If this is the case, smartpy
will estimate the model states from this
information to make an “educated guess” of the levels of the soil layers
and the routing reservoirs. The information can be provided to the model
as follows:
sm.extra = {
'aar': 1200,
'r-o_ratio': 0.45,
'r-o_split': (0.10, 0.15, 0.15, 0.30, 0.30)
}
Warning
This option is more advanced. If the user has access to accurate estimates for these values, they may prefer to use this option as initialisation method in place of a warm-up period, or in addition to the warm-up period.
Simulating
The SMART instance has now all it needs to start the simulation for the catchment over the time period set up. One last instruction and the simulation will be under way. The method simulate needs to be given the parameter values, they are directly accessible from the SMART instance attributes.
sm.simulate(sm.parameters.values)
See also
Retrieving the outputs
The outputs provided by smartpy
are the simulated streamflow series and
the observed streamflow series. The latter is provided if and only if the
gauged_area_m2 was provided in the SMART instance. If this is the case,
the .flow file provided in the input folder has already been read and
the data is directly available from the SMART instance (see below).
Warning
In cases where catchment_area_m2 and gauged_area_m2 are different, the observed streamflow series provided in the the .flow file is rescaled accordingly assuming proportionality.
Writing the outputs to file
If one wants to save the model outputs in files for later use. This can be done using the following instruction:
sm.write_output_files(which='both')
See also
The which argument can take the value ‘modelled’, ‘observed’, or ‘both’, to write the simulated streamflow series, the observed streamflow series, or both series, respectively. The format of the files used is the one provided in the out_format attribute of the SMART instance (either ‘csv’ or ‘netcdf’).

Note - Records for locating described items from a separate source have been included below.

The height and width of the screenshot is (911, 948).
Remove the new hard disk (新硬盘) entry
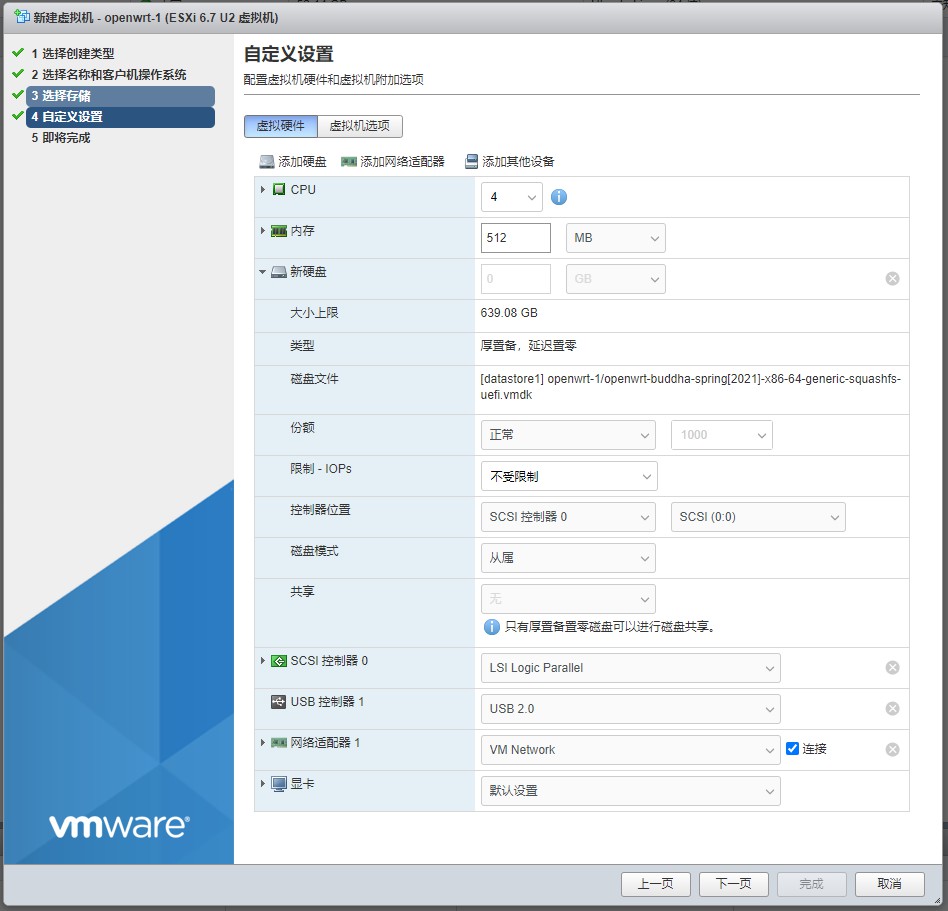pos(892,279)
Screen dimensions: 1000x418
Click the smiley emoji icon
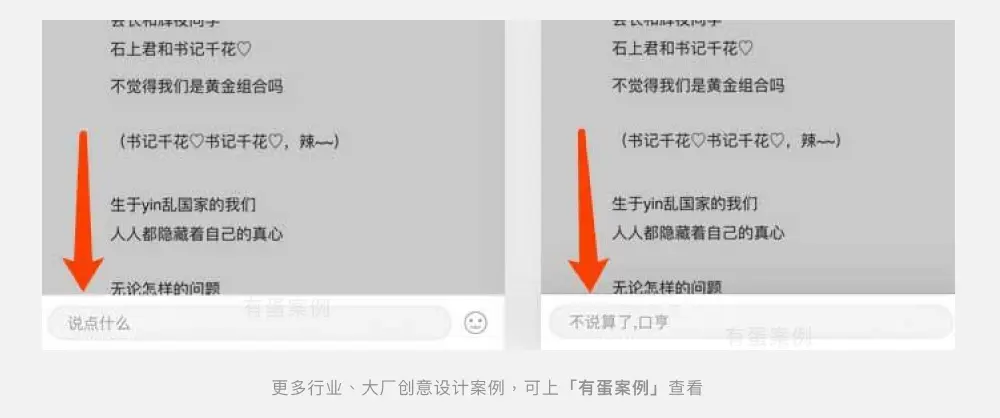pos(475,323)
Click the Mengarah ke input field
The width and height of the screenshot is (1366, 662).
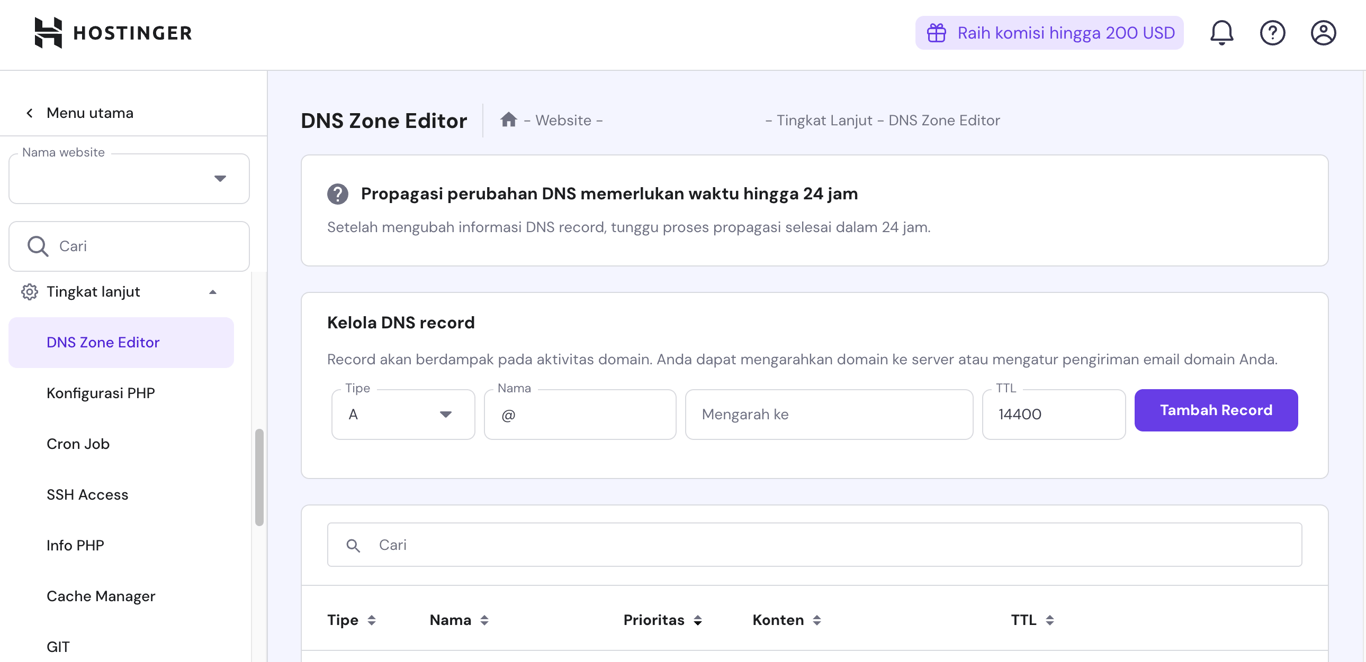point(828,413)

Retrieving the outputs as arrays
If one wants to directly get the model outputs in the current Python session, two getter methods of the SMART instance are available to do so:
evaluation = sm.get_evaluation_array()
simulation = sm.get_simulation_array()
Post-processing (example)
The evaluation and simulation arrays returned have the same length.
However, it is frequent to have days with missing discharge measurements,
that would have been absent from the .flow file provided in the input
folder. smartpy
assigned a numpy.nan
(not a number) value for any day
with missing data, this is why the two arrays have the same length in the
model outputs. However, when comparing them using an objective function,
only days with available observations can be used. To deal with this, a
suggested solution is as follows:
import numpy as np
mask = ~np.isnan(evaluation)
evaluation = evaluation[mask]
simulation = simulation[mask]
Now that the arrays have no missing value, but still the same length,
they can be compared using any objective function. A suggested approach
is to use the hydroeval
Python package (https://thibhlln.github.io/hydroeval)
to get access to some of the most commonly used objective functions in hydrology:
import hydroeval
# calculate the Nash-Sutcliffe efficiency
nse = hydroeval.evaluator(hydroeval.nse, simulation, evaluation)
# calculate the original Kling-Gupta efficiency
kge, r, alpha, beta = hydroeval.evaluator(hydroeval.kge, simulation, evaluation)
Note
This example uses made-up data, this is why the efficiency of the model simulation is low, e.g. with an NSE value is of 0.39.